In this protocol, we describe methodologies used in the Nature Medicine manuscript “Subtypes of Pancreatic Ductal Adenocarcinoma and their Differing Response to Therapy”. Herein, we describe the computational pipeline used to identify subtypes of pancreatic ductal adenocarcinoma and their associated gene signature using integrated analysis of various gene expression profiles with clinical outcome.

Introduction

Pancreatic ductal adenocarcinoma (PDA) is an invariably lethal disease. There is variable and often disappointing responses seen when deploying the standard treatment, gemicitabine alone or in combination with other chemotherapeutic agents in unselected PDA populations. Seeking to extend the new paradigm of personalized medicine to PDA, we performed an integrative analysis of transcriptional profiles of human primary PDA tumors (n = 143) and cell lines (n = 35). We have defined 62 gene (PDAssigner) signature that classifies the human PDA tumors into three subtypes (classical, QM-PDA and exocrine-like tumors) and present evidence that two (classical and QM-PDA) of these three are present in human and mouse PDA cell lines.

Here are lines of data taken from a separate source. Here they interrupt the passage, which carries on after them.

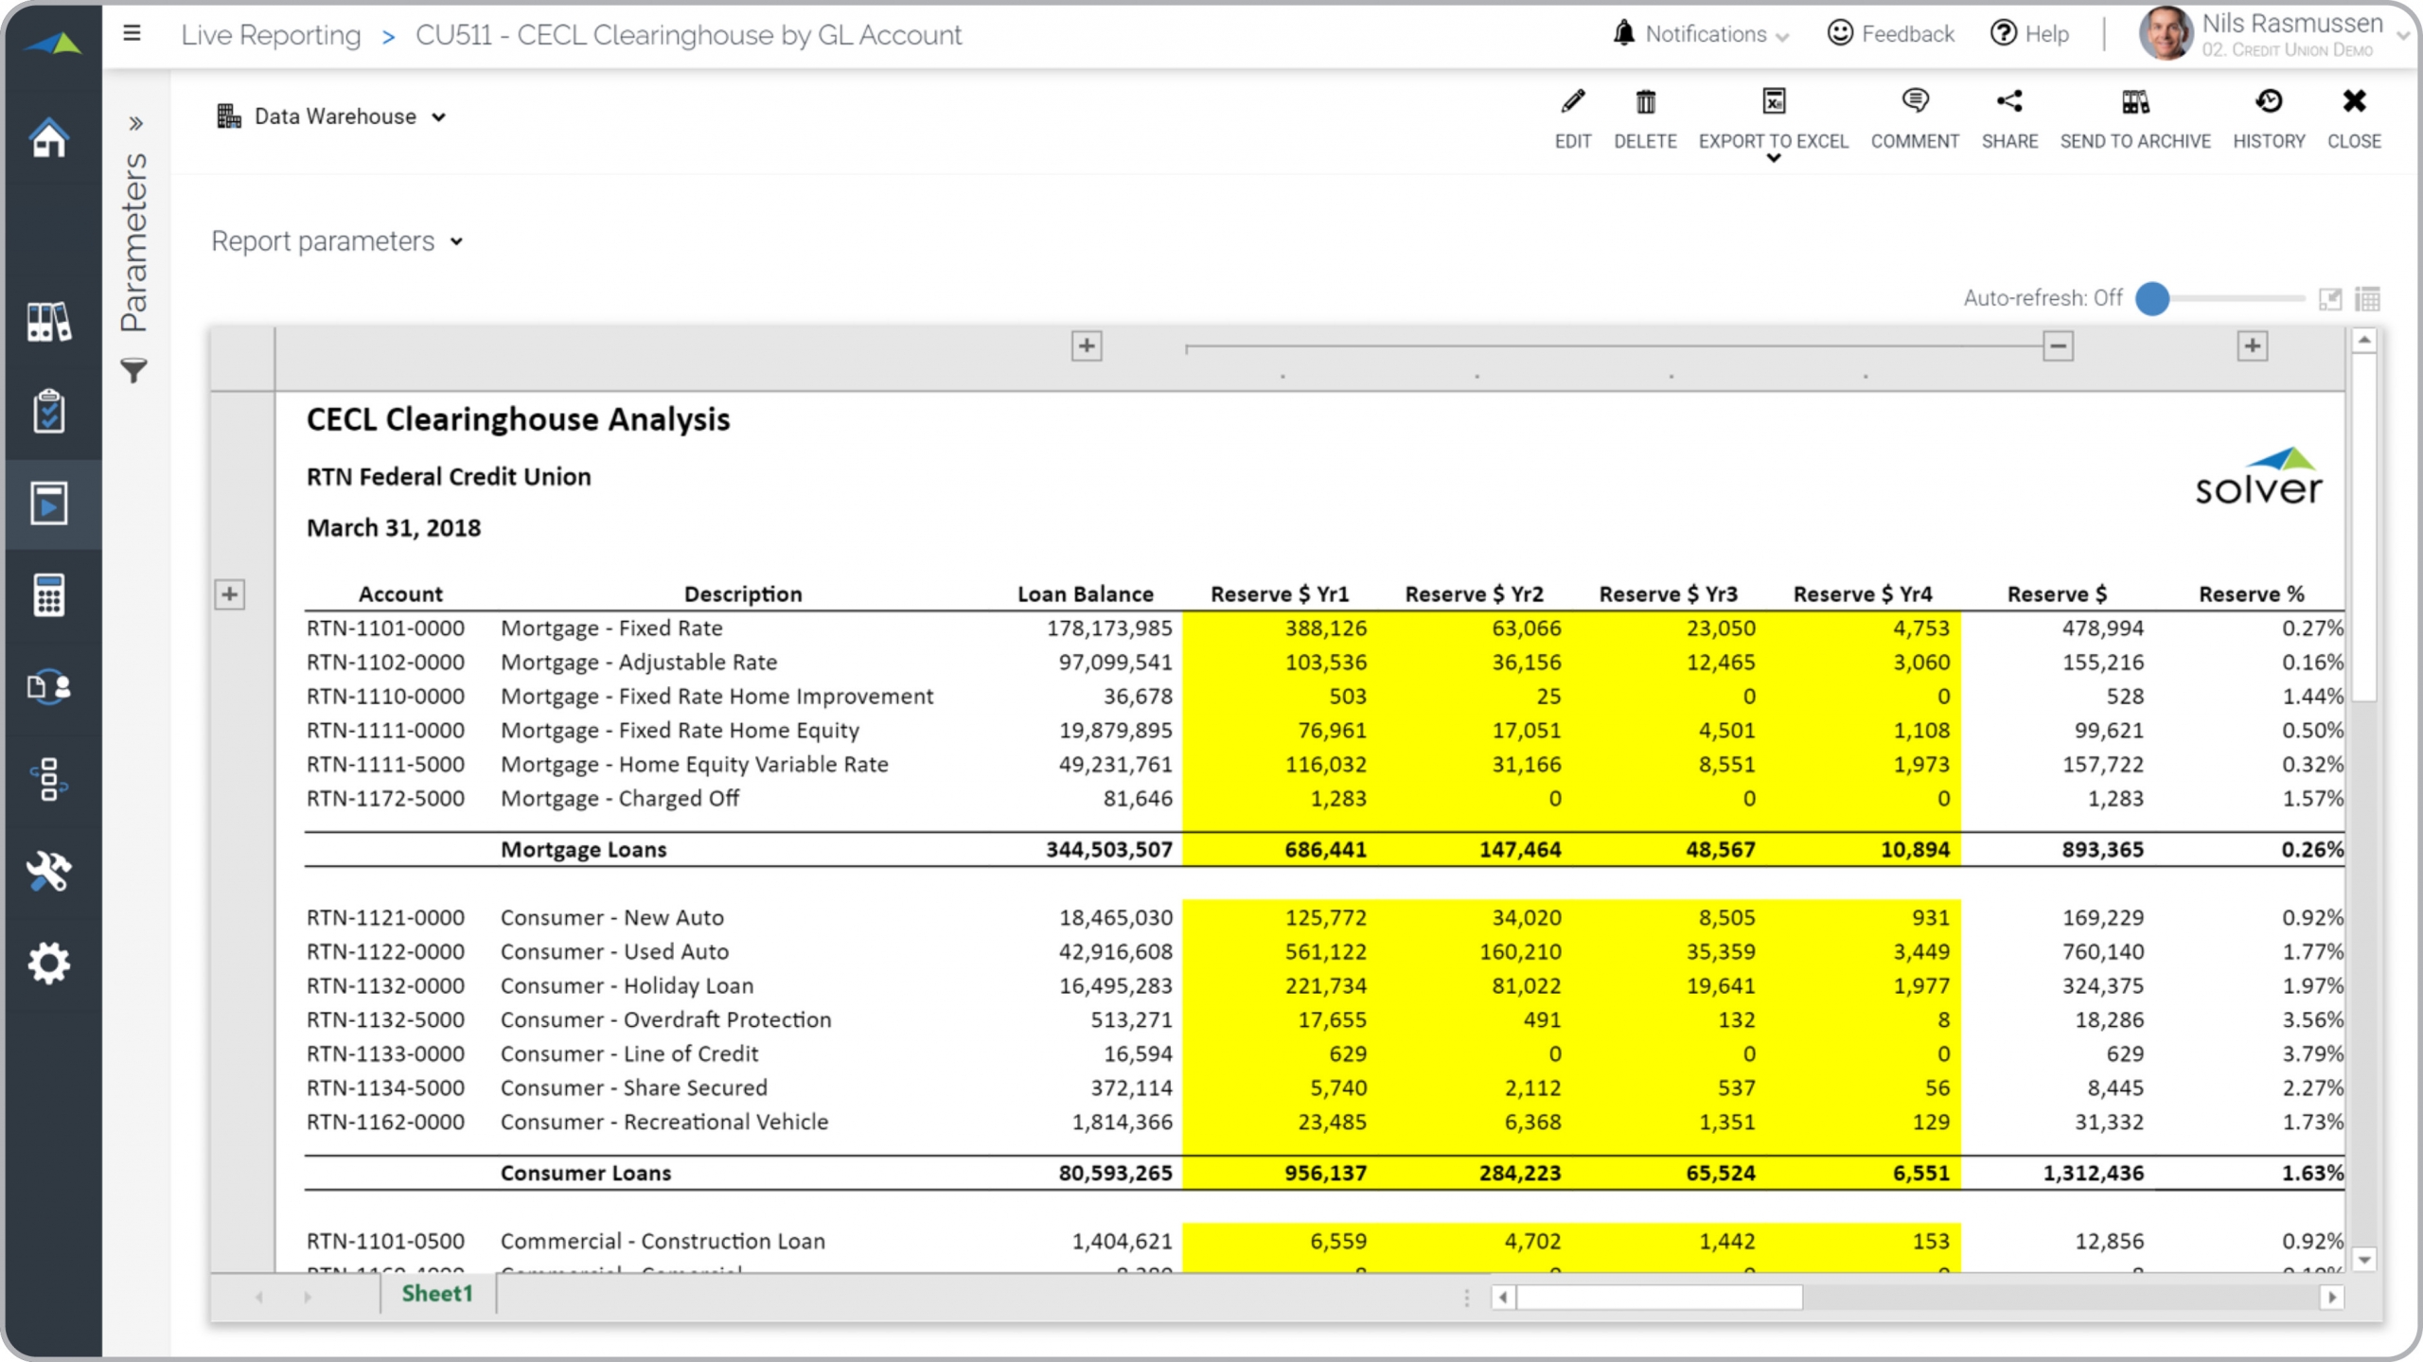Image resolution: width=2423 pixels, height=1362 pixels.
Task: Click the Edit pencil icon
Action: coord(1572,102)
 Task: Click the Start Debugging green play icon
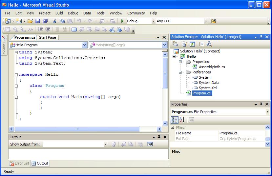[122, 21]
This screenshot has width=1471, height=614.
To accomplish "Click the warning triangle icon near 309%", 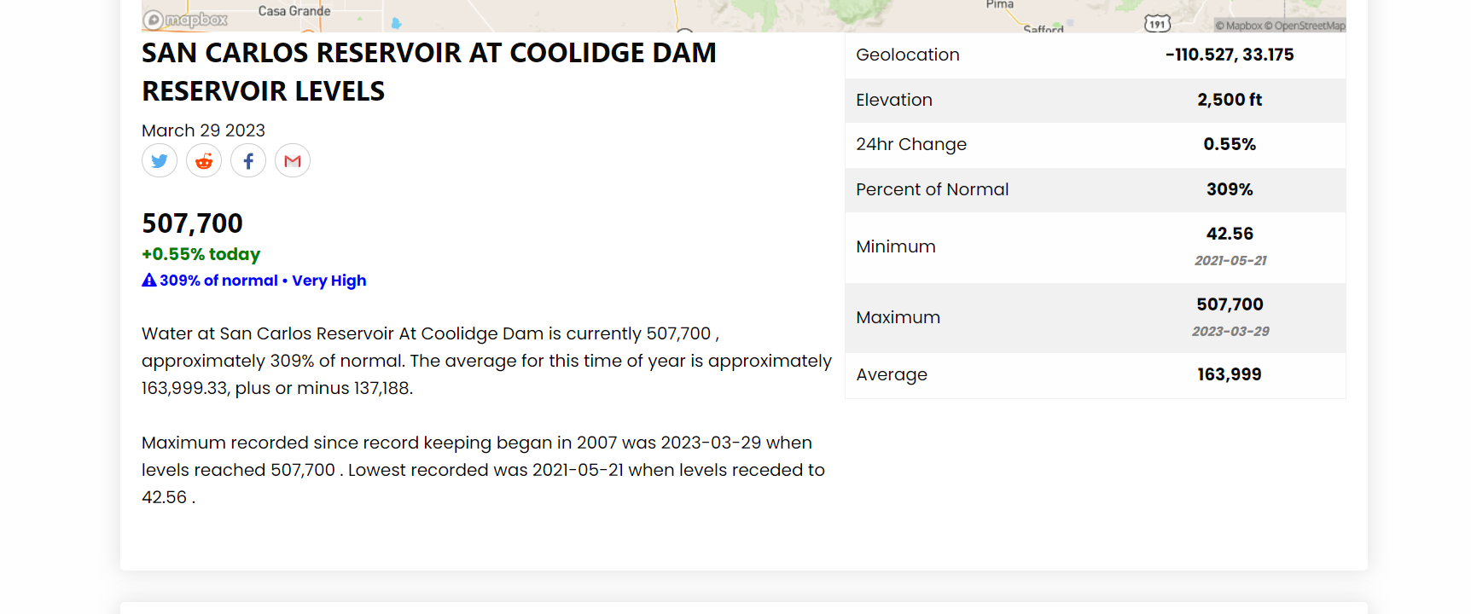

Interestingly, we found that PDA subtype classification is an independent predictor of overall survival, and patients with classical PDA subtype tumors have significantly better survival than those with QM-PDA tumors. Intriguingly, treatment of PDA cell lines with gemcitabine or erlotinib shows significantly differential and opposing responses between classical and QM-PDA subtypes. Herein, we describe computational protocols for a broadly integrative approach to subtype discovery in cancer and analysis that identifies gene expression signature with prognostic and possible predictive significance in primary patient samples.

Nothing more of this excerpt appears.